Problem details: Copy out the listing word for word, beginning at the line containing "You are a GUI" and continuing to the end of the listing. Omit the pictures.

Given records:
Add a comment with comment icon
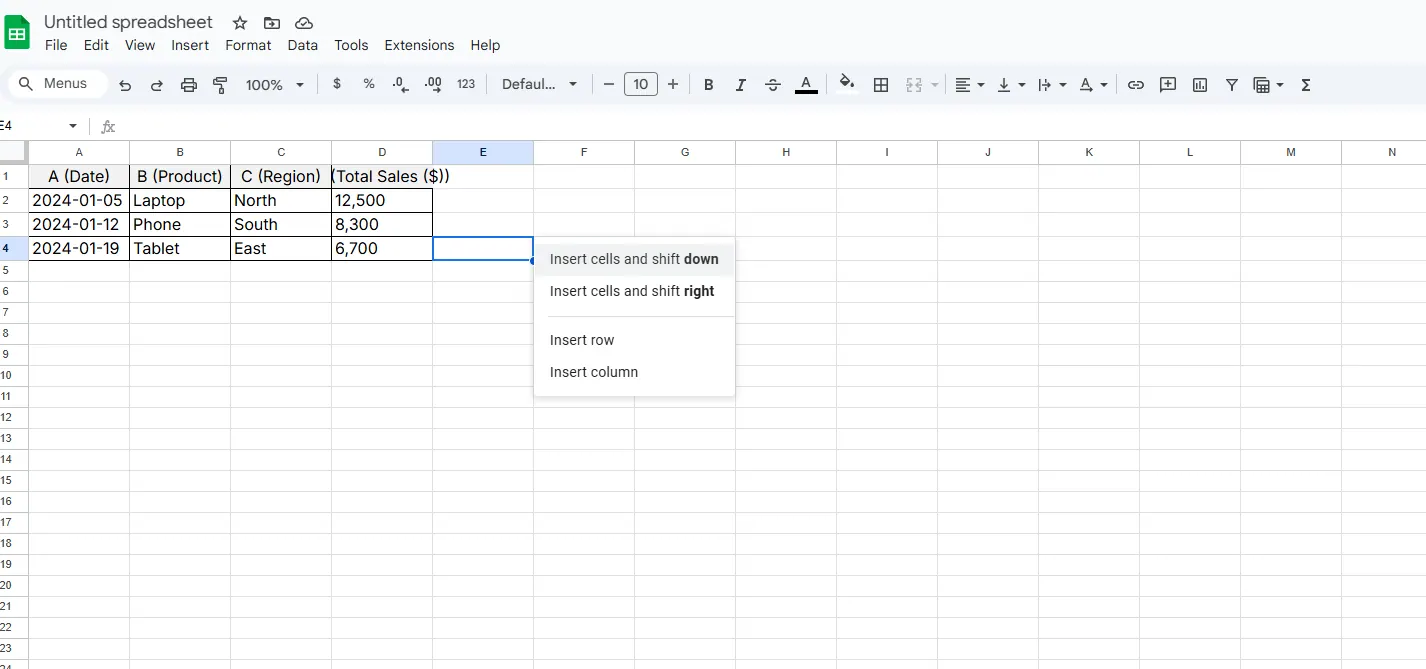 [1168, 85]
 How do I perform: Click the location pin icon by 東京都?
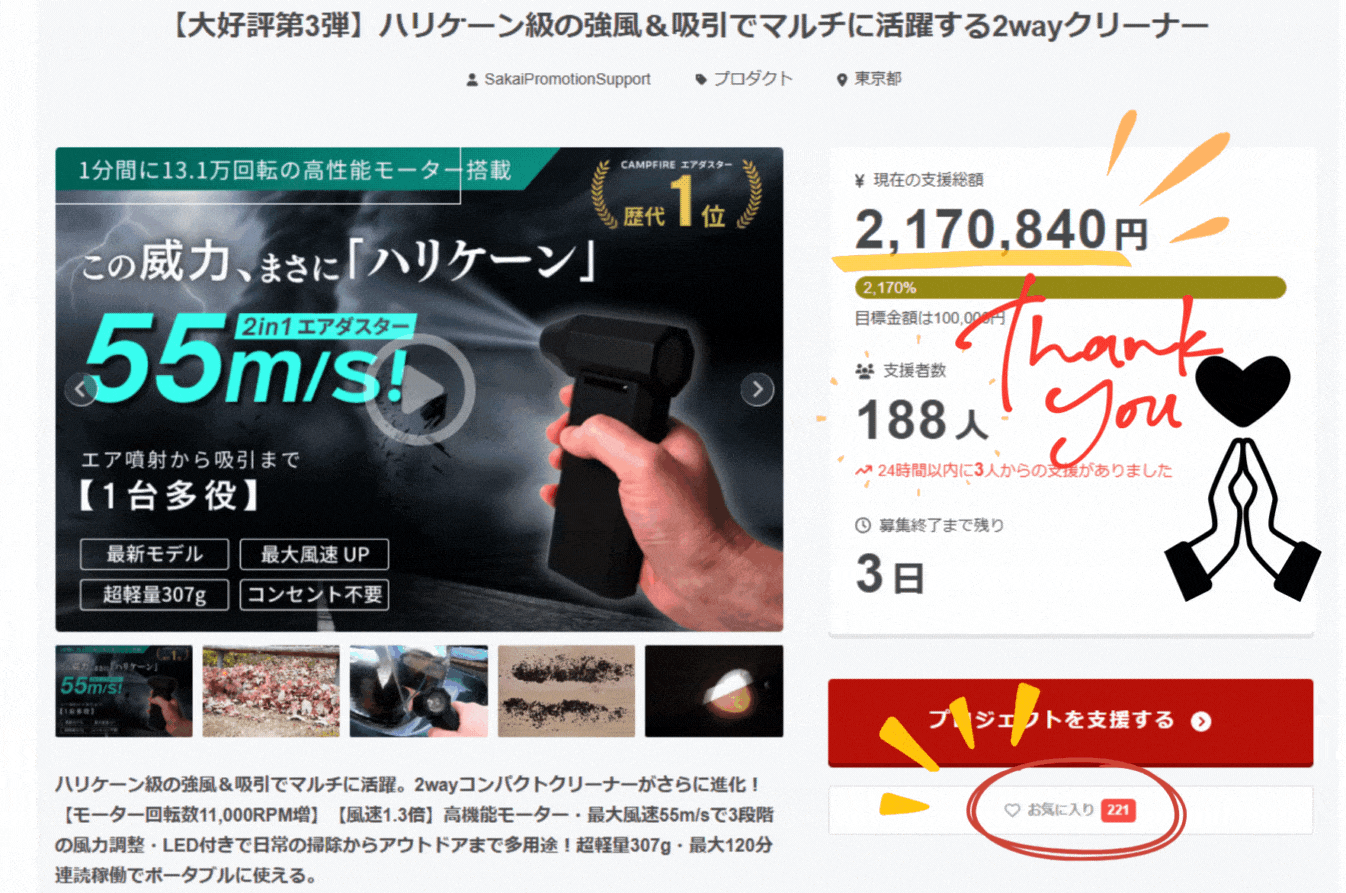click(x=842, y=79)
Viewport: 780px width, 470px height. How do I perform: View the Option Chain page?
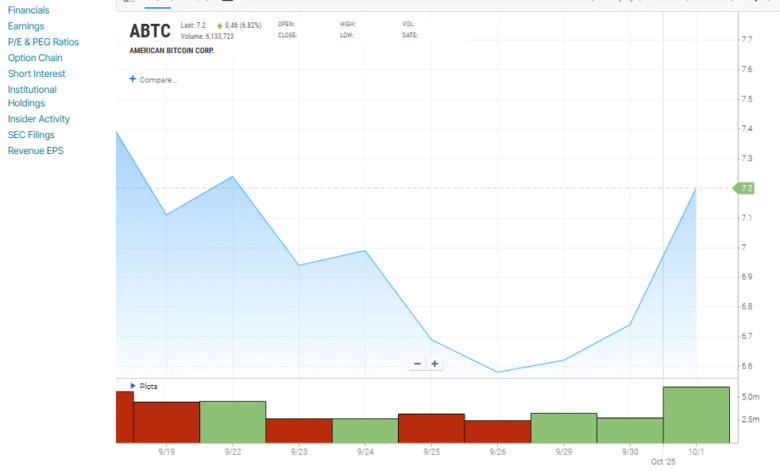(36, 58)
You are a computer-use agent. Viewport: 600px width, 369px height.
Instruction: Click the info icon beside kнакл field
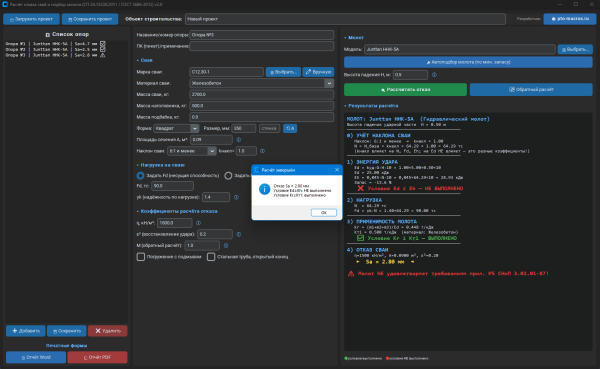tap(262, 151)
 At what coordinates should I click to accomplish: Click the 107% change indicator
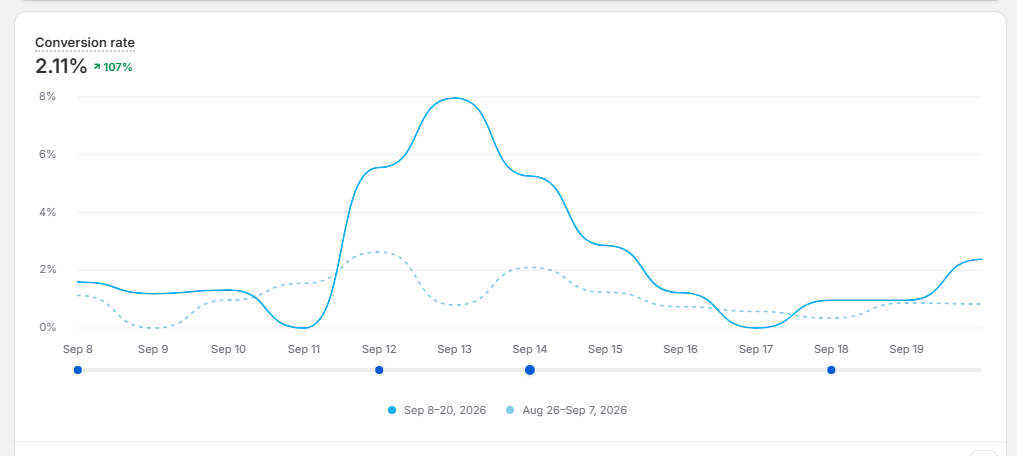(x=117, y=66)
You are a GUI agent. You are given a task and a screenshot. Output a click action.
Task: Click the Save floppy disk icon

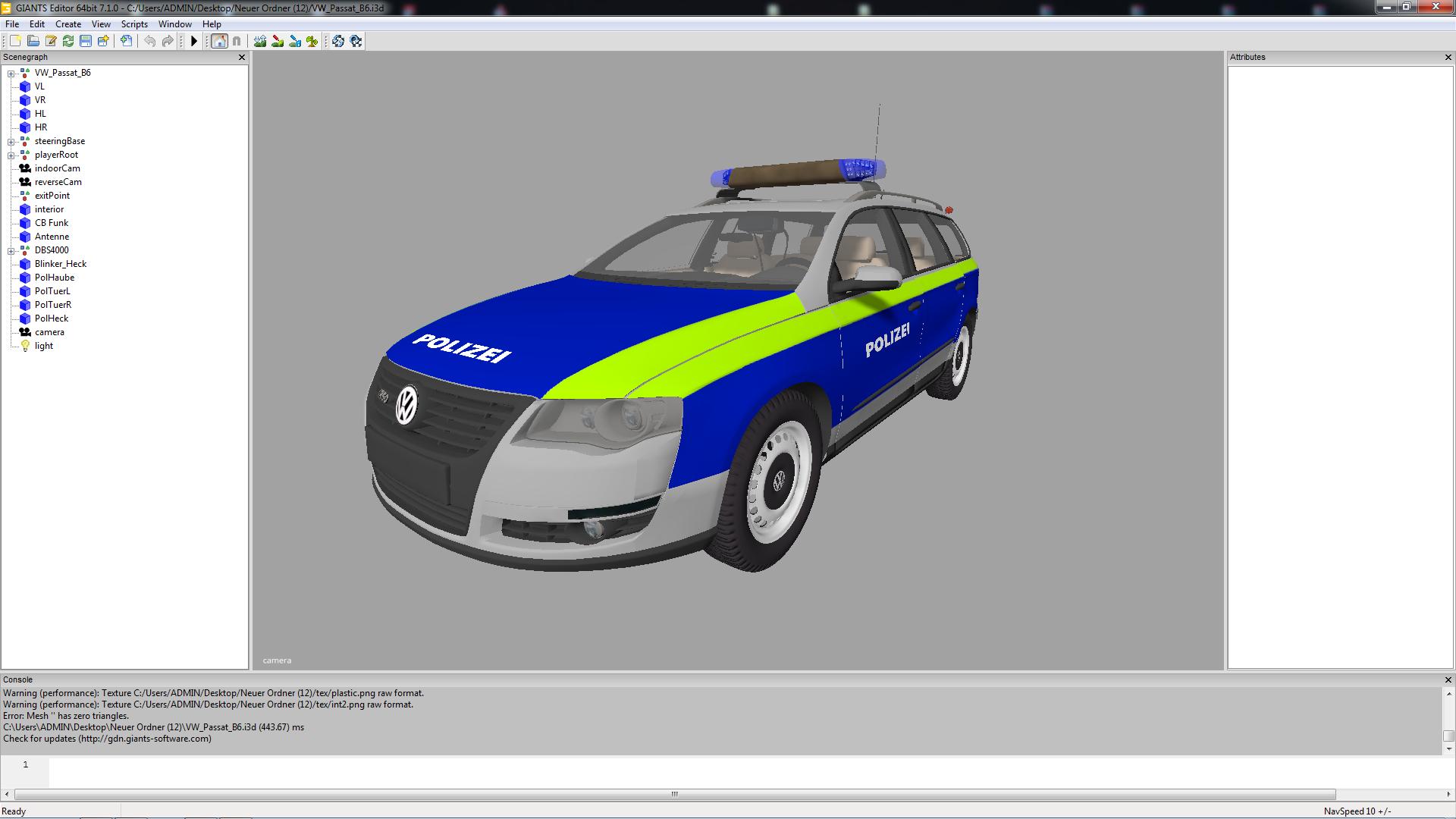point(86,41)

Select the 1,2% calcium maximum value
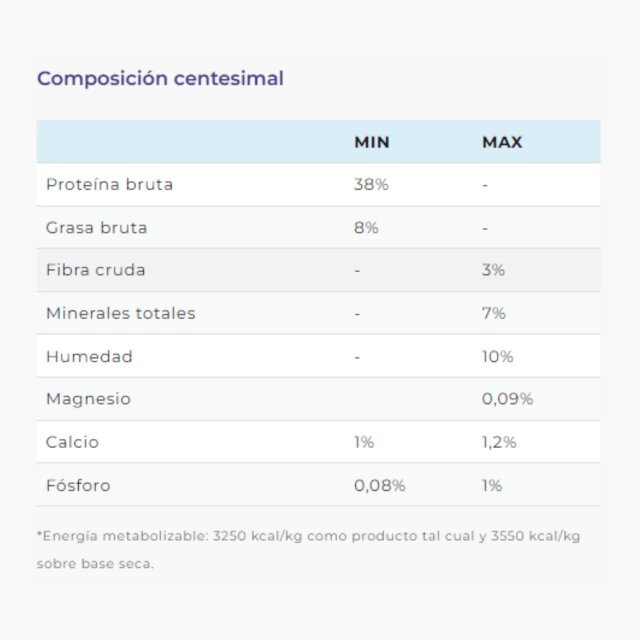click(499, 442)
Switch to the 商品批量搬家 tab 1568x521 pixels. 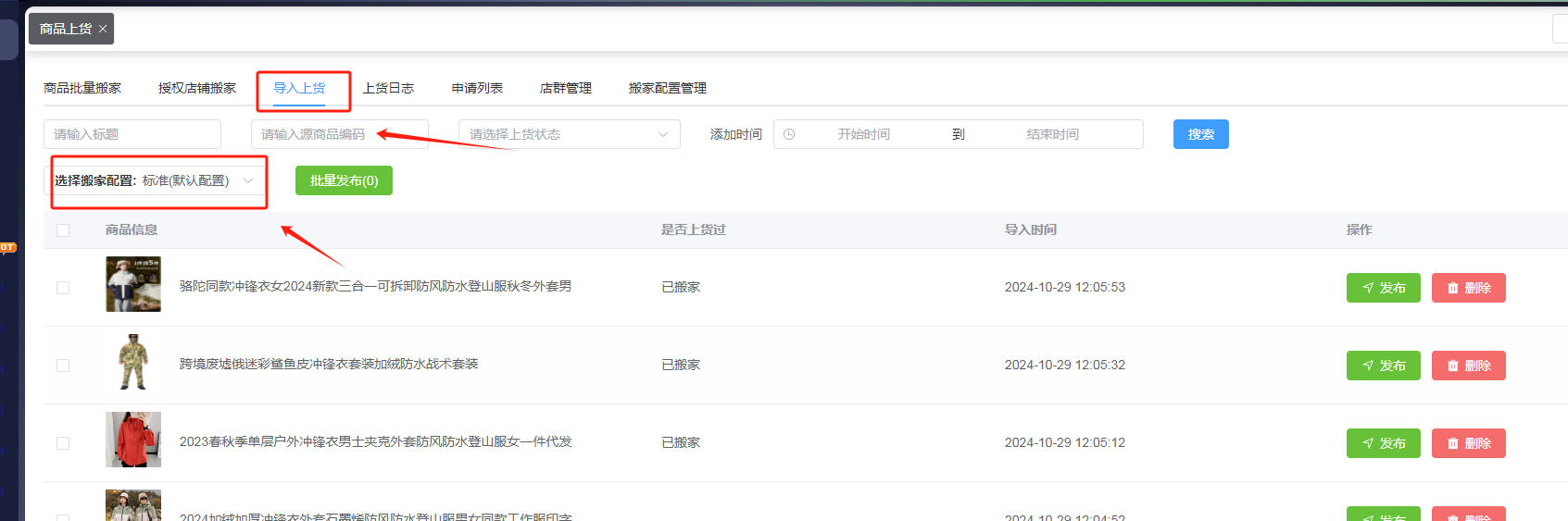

Final result:
You are a GUI agent. You are given a task and a screenshot. Output a click action.
Task: Click the Save floppy disk icon

point(86,41)

Select the 1,2% calcium maximum value
click(499, 442)
Switch to the 商品批量搬家 tab 1568x521 pixels. 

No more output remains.